(Task requirements) Skip all pictures; return exactly the lines from the one containing "Task: Tap the 'Just a personality.' bio text" through the end of the data.

#####

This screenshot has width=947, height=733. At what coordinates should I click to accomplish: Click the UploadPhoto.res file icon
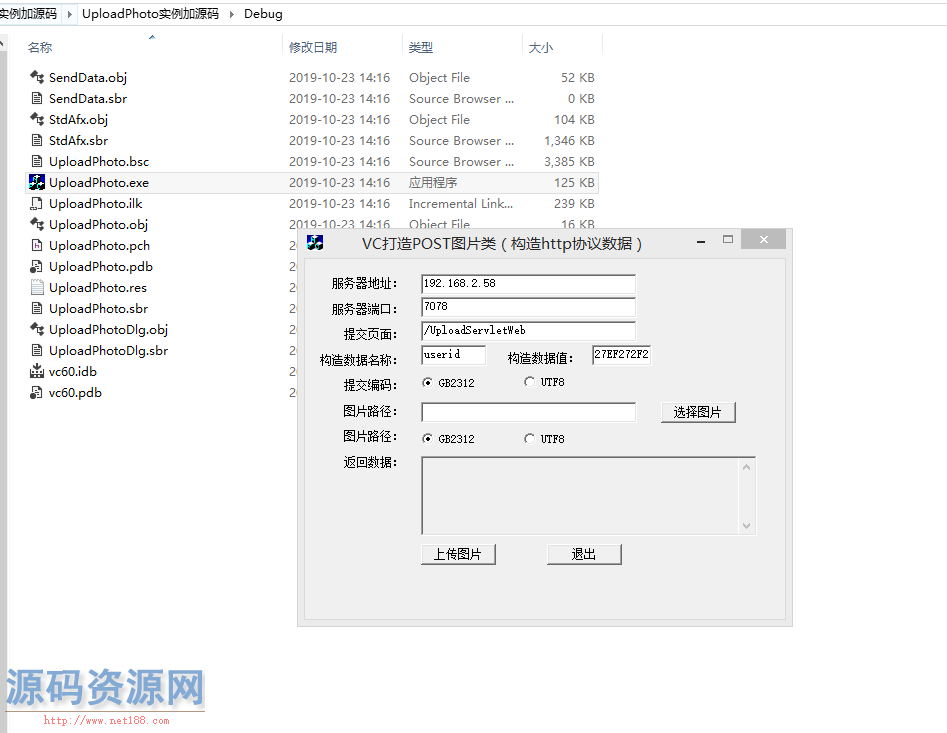pos(37,287)
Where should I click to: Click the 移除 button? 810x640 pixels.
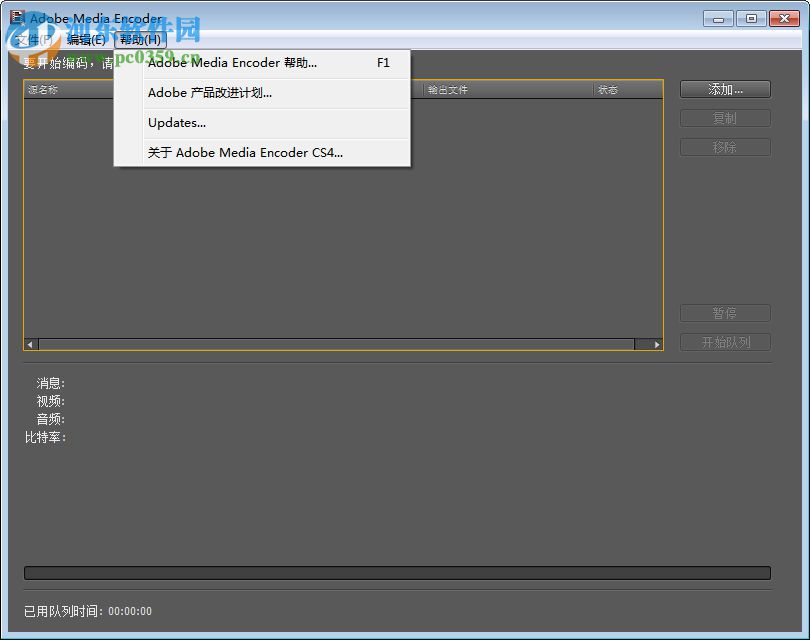pos(725,147)

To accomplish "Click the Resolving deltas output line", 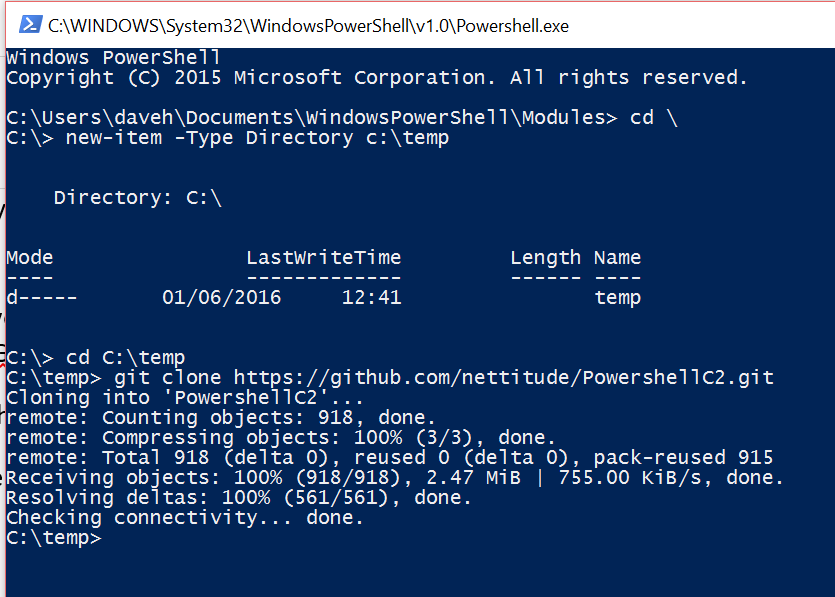I will point(239,497).
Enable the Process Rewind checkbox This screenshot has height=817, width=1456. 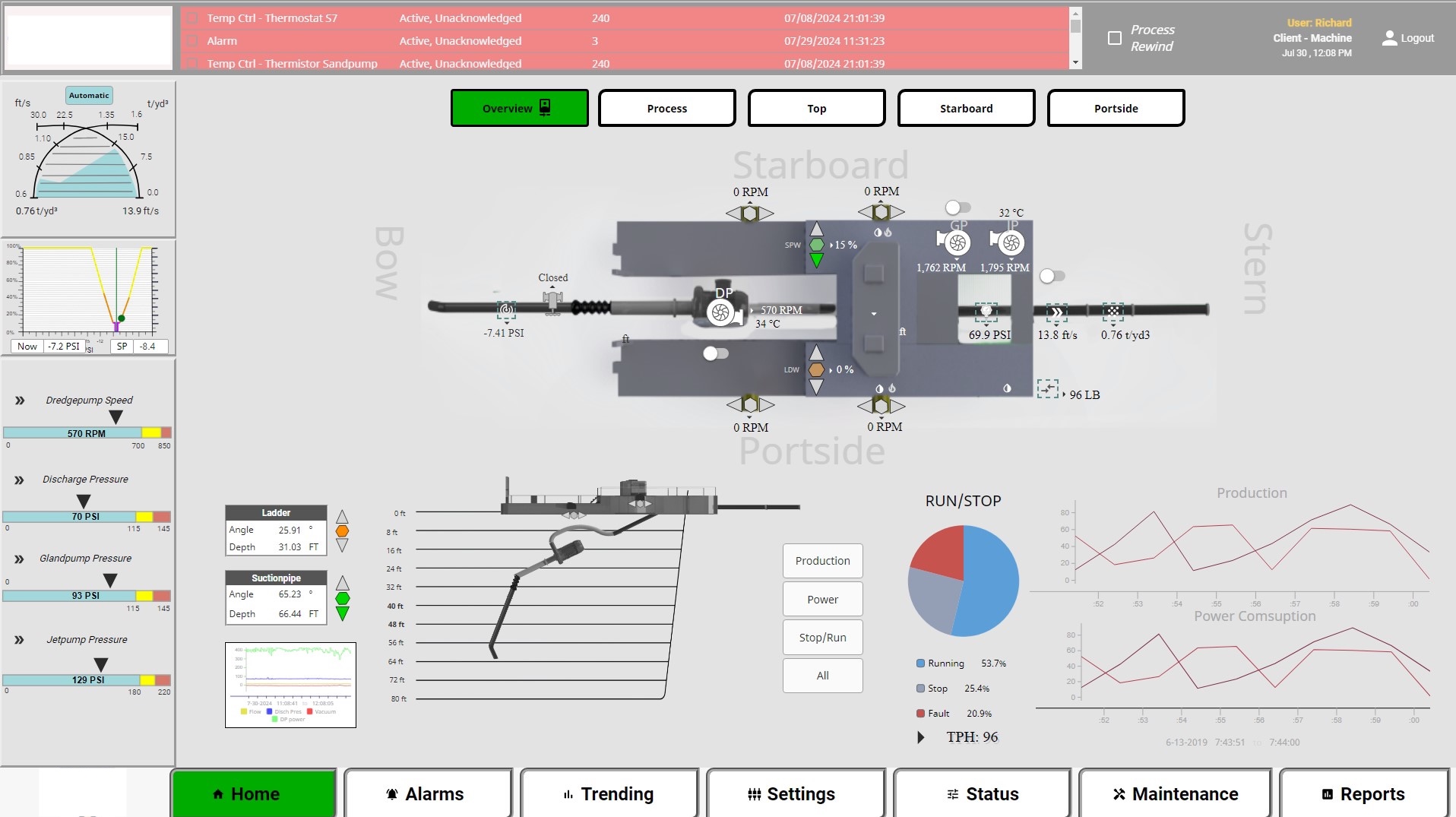pos(1114,38)
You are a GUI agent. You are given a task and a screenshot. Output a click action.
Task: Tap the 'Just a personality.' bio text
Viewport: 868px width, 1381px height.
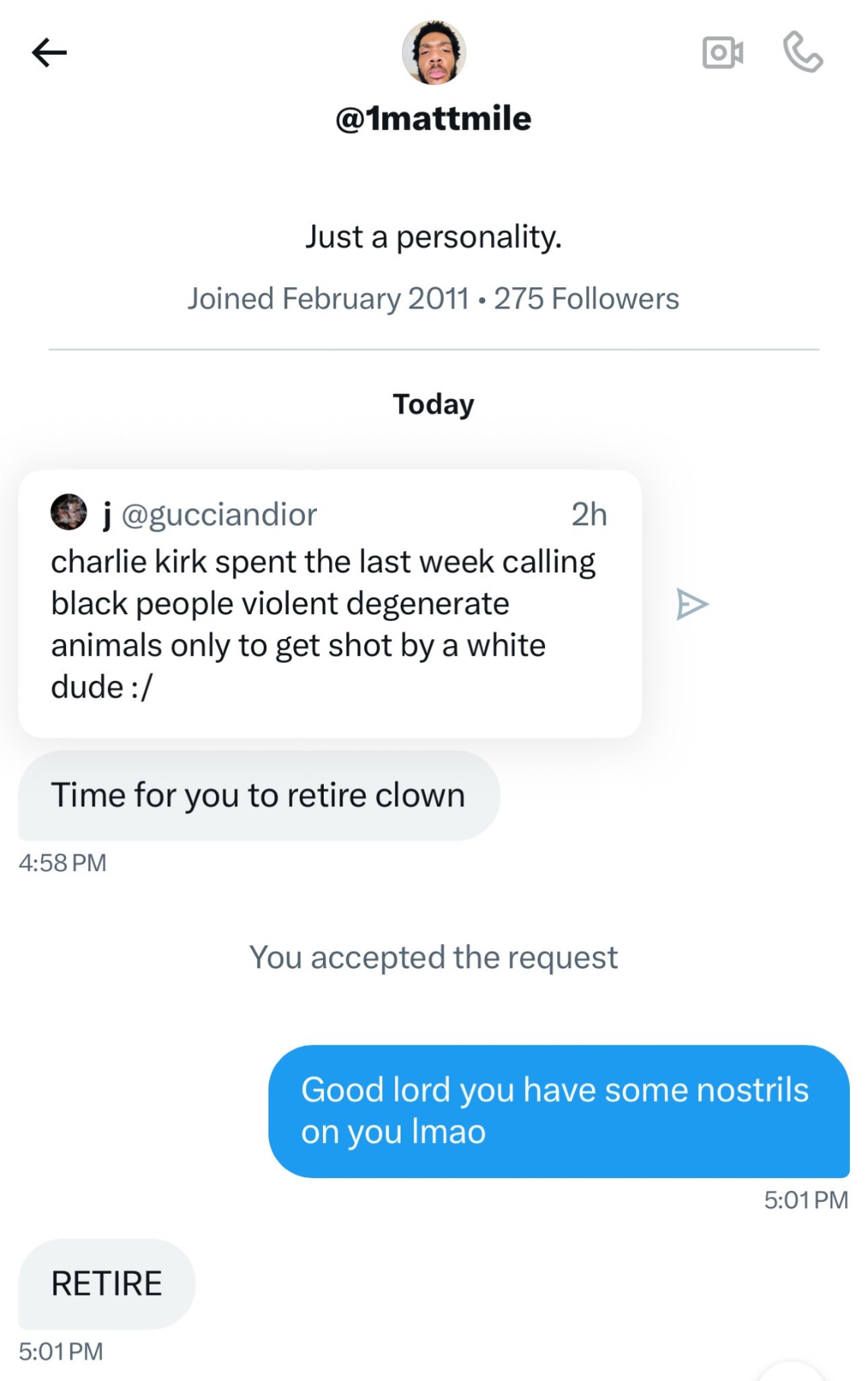[x=434, y=236]
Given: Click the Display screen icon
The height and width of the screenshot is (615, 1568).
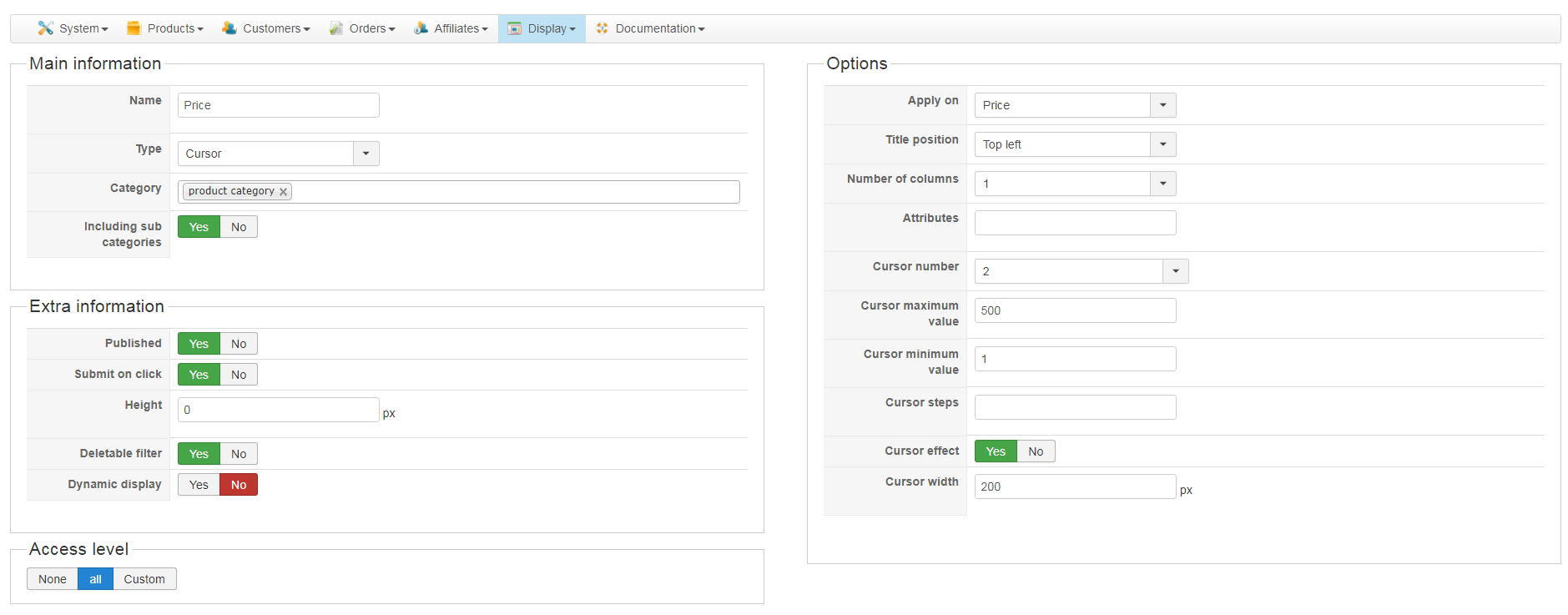Looking at the screenshot, I should pyautogui.click(x=515, y=28).
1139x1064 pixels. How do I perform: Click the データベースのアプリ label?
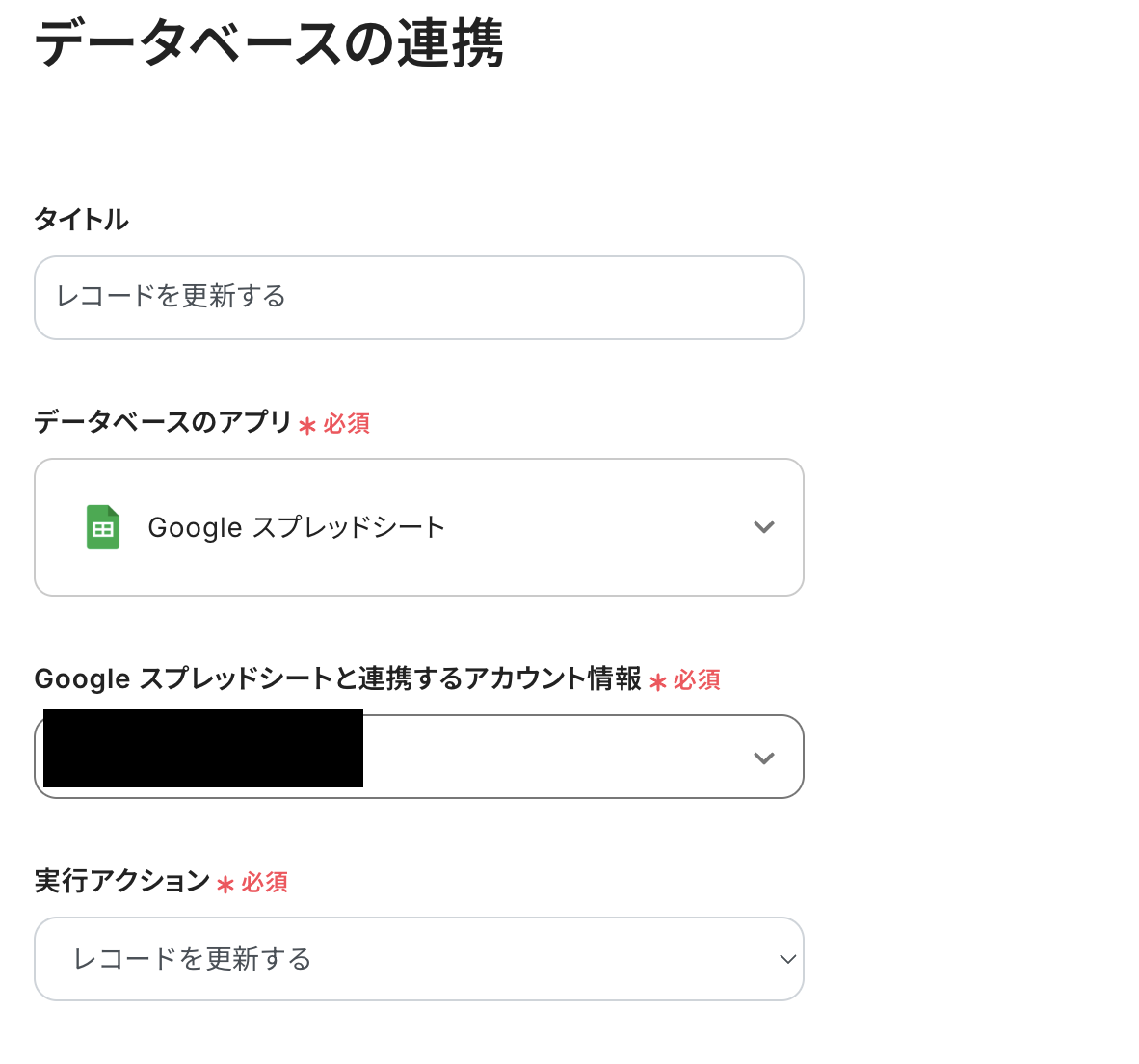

#####

(Your solution)
Task: Tap the 'Just a personality.' bio text
Viewport: 868px width, 1381px height.
[x=434, y=236]
Given: Click the Display screen icon
The height and width of the screenshot is (615, 1568).
Looking at the screenshot, I should pyautogui.click(x=515, y=28).
1139x1064 pixels. How do I perform: Click the データベースのアプリ label?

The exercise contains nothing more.